### QUOTED PASSAGE
==============================
Fatih Kadir Akin 41:07
By the way, I read half of your Zero to Sold book.

Arvid Kahl 41:13
Oh, nice.

Fatih Kadir Akin 41:14
I’m so sorry. I didn’t finish it.

Arvid Kahl 41:17
Don’t worry, it’s a big book.

Fatih Kadir Akin 41:22
Yeah, you wrote a lot.

Arvid Kahl 41:24
Yeah, that’s right.

Fatih Kadir Akin 41:28
Actually, you are one of the best writers I have read, you know, you’re writing really nice. I think it’s not a coincidence you have too many followers. You know, you are a well known person in worldwide. So

Arvid Kahl 41:51
Thanks so much!

Fatih Kadir Akin 41:51
Congratulations!

Arvid Kahl 41:52
Thanks, Fatih. That’s really sweet.

Fatih Kadir Akin 41:54
I’m really glad. I feel, you know, honorable to know you.

Arvid Kahl 42:02
Me, too!

Fatih Kadir Akin 42:02
Oh, I know Arvid Kahl

Arvid Kahl 42:06
I’m equally fortunate to have met you. I think, honestly, back back, then I would have called myself like an amateur developer because I had worked in software. I built some stuff, mostly, you know, PHP and all these things you did back then, around the 2010 times the 2010 mark, but it was in working with you. And obviously also with the other fine people at coding, that I really learned what professional software engineering can be, right? It took me being in a group of really good engineers that really love building software. And being part of that, that I always tell people when they asked me, was it worth going to university for computer science? I dropped out, right? So I don’t know what should I say to begin with. But in the two weeks, the first two weeks that I spent working for coding and getting to know like everybody there, including you, at some, I guess later point, but in the first couple of weeks and months, I learned more than I ever learned in five, six years at the university. Because it was just such a group of people and this shared goal that we had to build like an online IDE for coding, that’s just exploded potential, right? I feel to this day, I’m super thankful for the opportunity. And even though the business didn’t work out and we all went our separate ways at some point, I don’t think I would be where I am now if it wasn’t for the people that I met along the way that taught me everything and taught me so many things that I would have never thought about. So now that you work in developer relations, what is the next business that you’re gonna be building? I have a feeling you’re gonna be building something new in the future, right? Or is Stikker.net the last thing you gotta built? What do you think?
==============================
### DATA SUPPLIED
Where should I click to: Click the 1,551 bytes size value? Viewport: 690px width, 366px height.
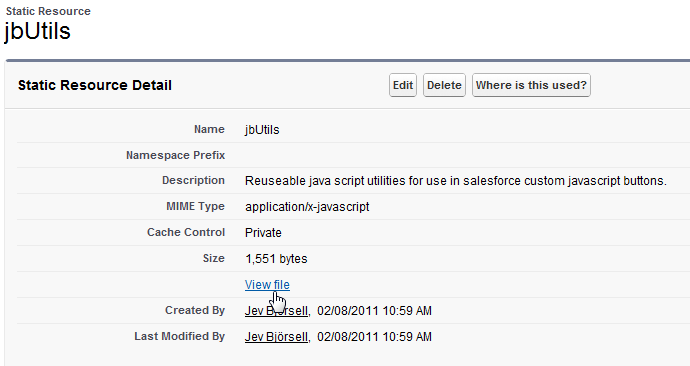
==============================
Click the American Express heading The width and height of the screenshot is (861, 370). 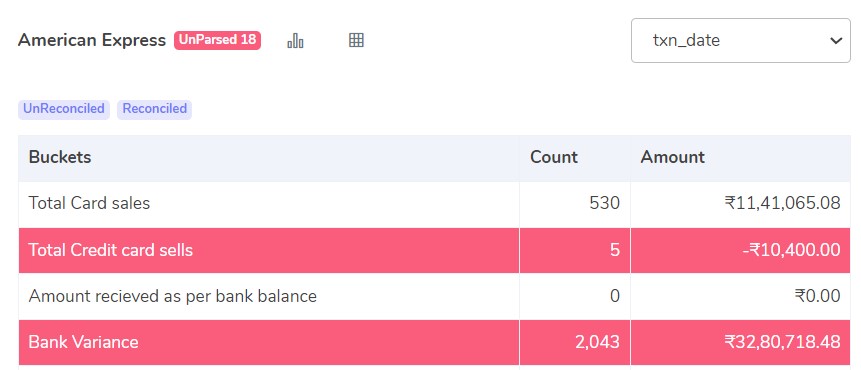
==============================
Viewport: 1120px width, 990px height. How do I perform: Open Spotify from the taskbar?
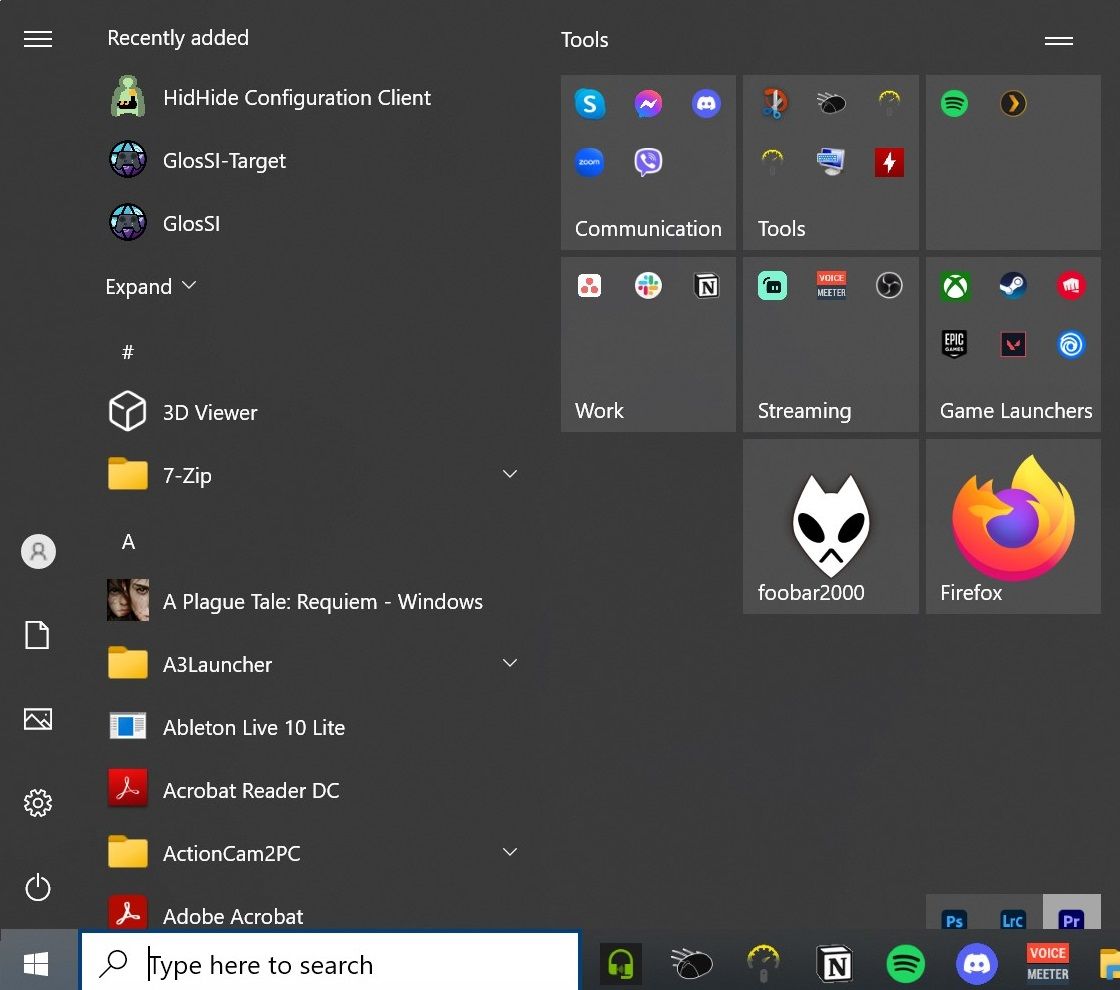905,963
==============================
### EXERCISE INSTRUCTIONS
A: Answer the following questions about the transcript of the conversation between Fatih Kadir Akin and Arvid Kahl.
(i) How much of the Zero to Sold book does Fatih say he read?
(ii) What does Arvid say he did about his university computer science studies?
(iii) What shared goal does Arvid say the group at coding was working toward?
B: Extend the transcript of the conversation between Fatih Kadir Akin and Arvid Kahl, picking up right after its final line.

### WRITTEN RESPONSES
A:
(i) Half of it.
(ii) He dropped out.
(iii) Building an online IDE for coding.

B:
Fatih Kadir Akin 44:12
Yeah, actually, I have an idea. I actually I have an idea for four years. I have an idea for four years and nobody still didn’t do that. But it’s not an ecommerce. You know, I gave up with the E commerce. Ecommerce is not really scalable, you know. You know, the shipping thing is really hard. Building things in physically is really really hard. It has so many blockers. It has so many things that you should handle with but I have an idea, a business idea. Doing some SaaS project for the companies is for the actually, startups. I didn’t want to go deeper on it. But I have an idea, right? But I don’t know when I will start, you know, because Stikker.net was occupying too much time of mine, too much time. So I gave a break. And when I feel myself really, I’ll try to do some new business. And I will try to see if I’m doing SaaS business. Yeah, if I try it in, you know, the E-Commerce. Yeah

Arvid Kahl 45:53
Yeah, I think SaaS has many benefits. I think obviously, like, it’s much more scalable if you build it as a low touch kind of business, where you don’t have to do sales or you don’t have to print anything is just, you know, a machine doing the work. But it does come with a lot of pressure, pressure in a sense of you need to focus on it a lot. I remember this, like, fortunately, Feedback Panda was low touch and it was highly automated. And we could run it as a side project for a long time. Both Daniela and I, we both had full time jobs while we built the software on the side. But at some point, there was this kind of choice that we needed to make, like, are we going to do it full time now or is it just going to be this small side project, right? And it was making good money at that point already. But we had to make a conscious choice to not get money from our main jobs anymore. So we could really dive into the business. And one thing that I noticed running the business pretty much myself as a technical founder, Danielle was the non technical person and she did all the design and all the, you know, the business, the outreach to sales to marketing and I did all the tech stuff at that point. There was a lot of mental pressure to just keep things running. Because if you don’t have like a DevOps team, if you don’t have like more engineers that are on call at night so you can sleep, you’re always on call and you’re always responsible for keeping the software running. And if you write a book and you’ve written the book, you don’t care. You don’t care what Amazon does on their book printing store or you know or your publisher does. You give the book to them, they deal with the book and they sell it for you and you get the royalties. But with a SaaS, man, you better be like ready to spend a lot of time on it, which obviously, in your situation where you have a full time job and your community work. It’s probably gonna be hard to just side project this. I can see that.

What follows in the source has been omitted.